Google's YOLO Password Manager Promises "You Only Log-in Once"
Android developers will now be able to make their apps find their login data in a password manager.
Google and Dashlane have partnered to give the acronym YOLO a slightly new meaning. The Open YOLO — “You Only Login Once” — API to remove the last excuse for not using a password manager.
“To stay one-step ahead of the market demand,” Dashlane wrote in its announcement of the API, “Google and Dashlane are helping create a seamless, universally-acceptable Android app authentication solution to increase your online security.”
In simpler terms, this means that Android developers will now be able to make their apps find their login data in a password manager, request access to that data, and use it. This is much more convenient than copying an item from a password manager, switching to the other app, and pasting it in a text field.
This means that more people can use a password manager without having to worry about being frustrated when they try to sign in to an app. That’s good news, because using a password manager is currently the easiest way to make sure your most personal information isn’t going to be compromised by a weak password.
People suck at coming up with passwords, especially if they have to replace them on a regular basis. That’s why many people use “password,” “12345678,” or some variation of a password like “ZeldaFan88” or “ZeldaFan89” on multiple sites.

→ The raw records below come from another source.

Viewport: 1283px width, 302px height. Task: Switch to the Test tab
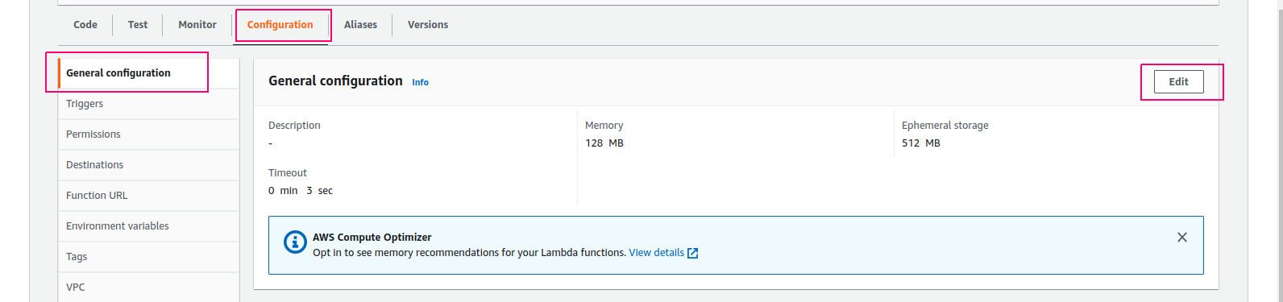coord(138,25)
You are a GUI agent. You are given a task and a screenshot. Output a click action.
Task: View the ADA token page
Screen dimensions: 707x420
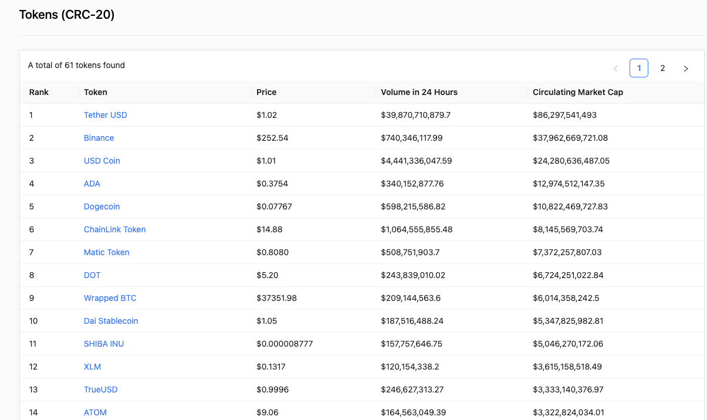pyautogui.click(x=92, y=184)
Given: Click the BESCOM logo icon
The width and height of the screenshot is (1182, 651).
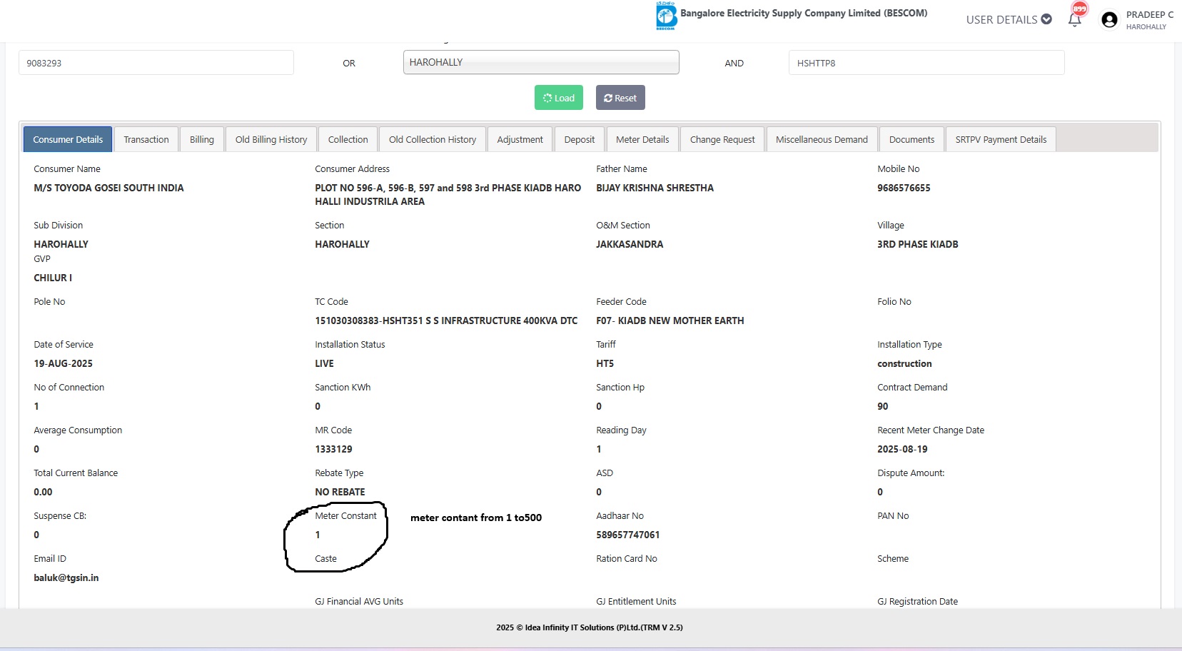Looking at the screenshot, I should click(666, 16).

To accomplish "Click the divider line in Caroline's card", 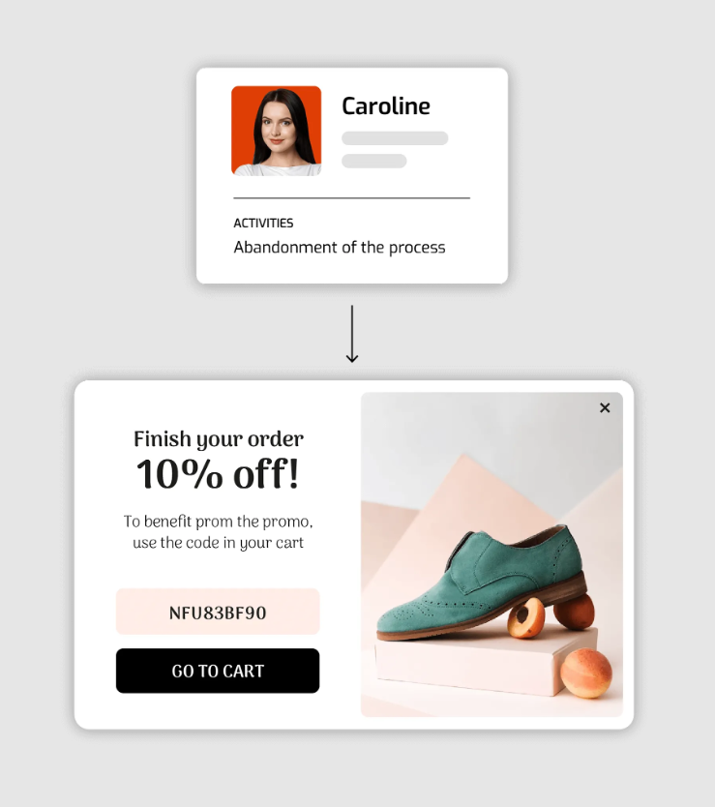I will pyautogui.click(x=351, y=197).
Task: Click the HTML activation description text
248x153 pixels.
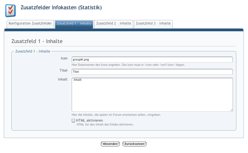Action: click(x=105, y=125)
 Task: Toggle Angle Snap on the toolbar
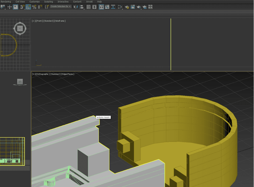[28, 7]
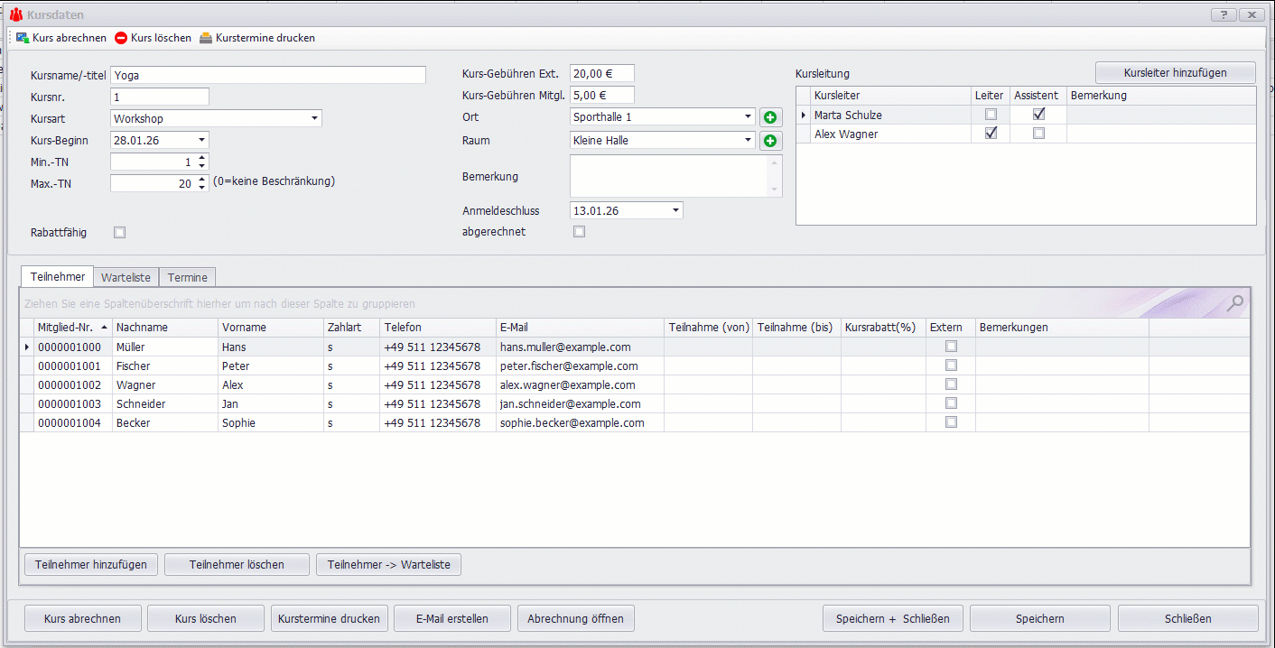Add new room with green plus beside Raum

pyautogui.click(x=770, y=141)
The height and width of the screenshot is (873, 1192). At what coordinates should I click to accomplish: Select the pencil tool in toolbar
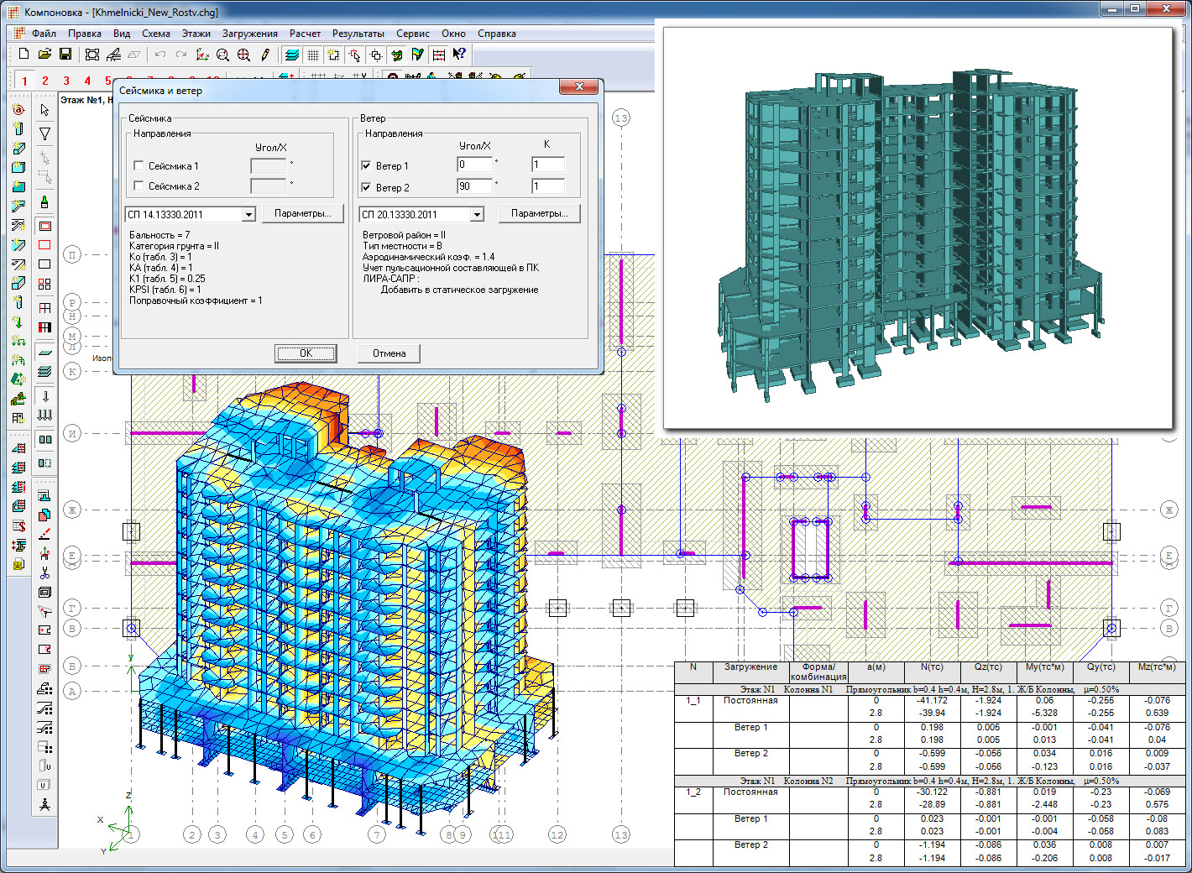click(x=265, y=55)
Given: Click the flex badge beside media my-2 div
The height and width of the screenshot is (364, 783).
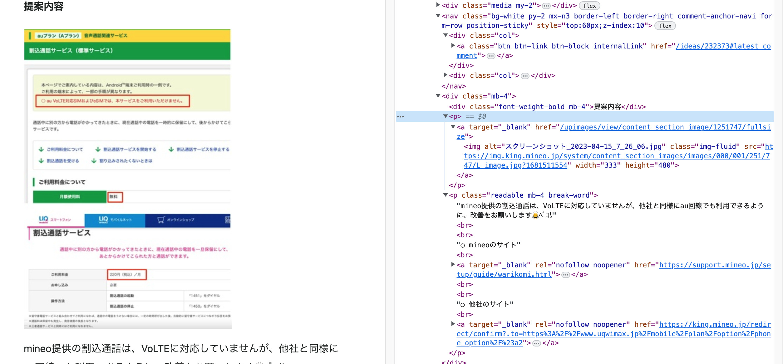Looking at the screenshot, I should [x=589, y=6].
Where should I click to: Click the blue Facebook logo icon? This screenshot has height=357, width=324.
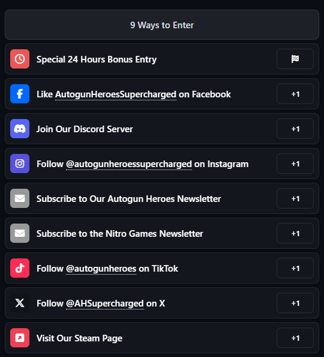pyautogui.click(x=20, y=94)
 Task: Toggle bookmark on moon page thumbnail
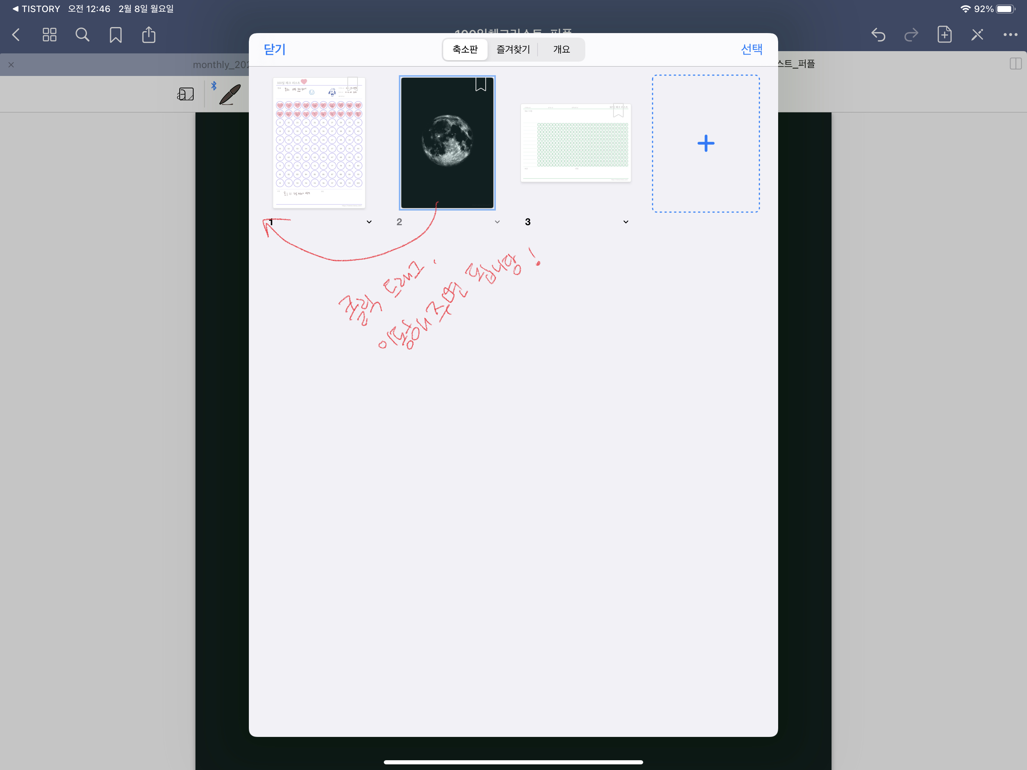pos(481,85)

Those passwords are easy to remember, but they’re also easy to guess. And even if a password is less simple, like “Rf*3PJ,6Ba,” using it across multiple websites means that a security breach on any of those sites puts all of the others at risk. The solution: Tools that create and remember passwords that are truly secure.
So if a 19-year-old Windows bug reveals your Microsoft account password, for instance you don’t have to worry about that same password being used to access your Facebook account. One failure doesn’t result in a disaster.
Password managers also have some benefits over biometric security, not least of them being the fact that hackers can’t 3D print a password to access your phone. That can’t be said for biometric security, as horrifying as that seems.
The problem is getting information out of password managers. This is easy in a web browser — most password managers offer extensions that can automatically fill information — but harder in applications. Open YOLO promises to address that issue so people don’t get frustrated and give up on improving their cybersecurity.
“This project is the first big step towards making security simple and accessible for every user, on every device,” Dashlane writes in its announcement. “In the future, we see this open API going beyond just Android devices, and becoming universally-implemented by apps and password managers across every platform and operating system. Ultimately, we look forward to expanding this collaborative project, so that it will benefit the entire security ecosystem as a whole.”
Plenty of companies are trying to kill password-based security mechanisms. But each of those systems has their own drawbacks, and until people settle on a replacement that works for everyone no matter what device they use, passwords are here to stay. Companies like Dashlane and Google might as well make them more secure.
Full Disclosure: I worked in the customer support department for 1Password, a competitor to Dashlane, for two months between April 2016 and June 2016.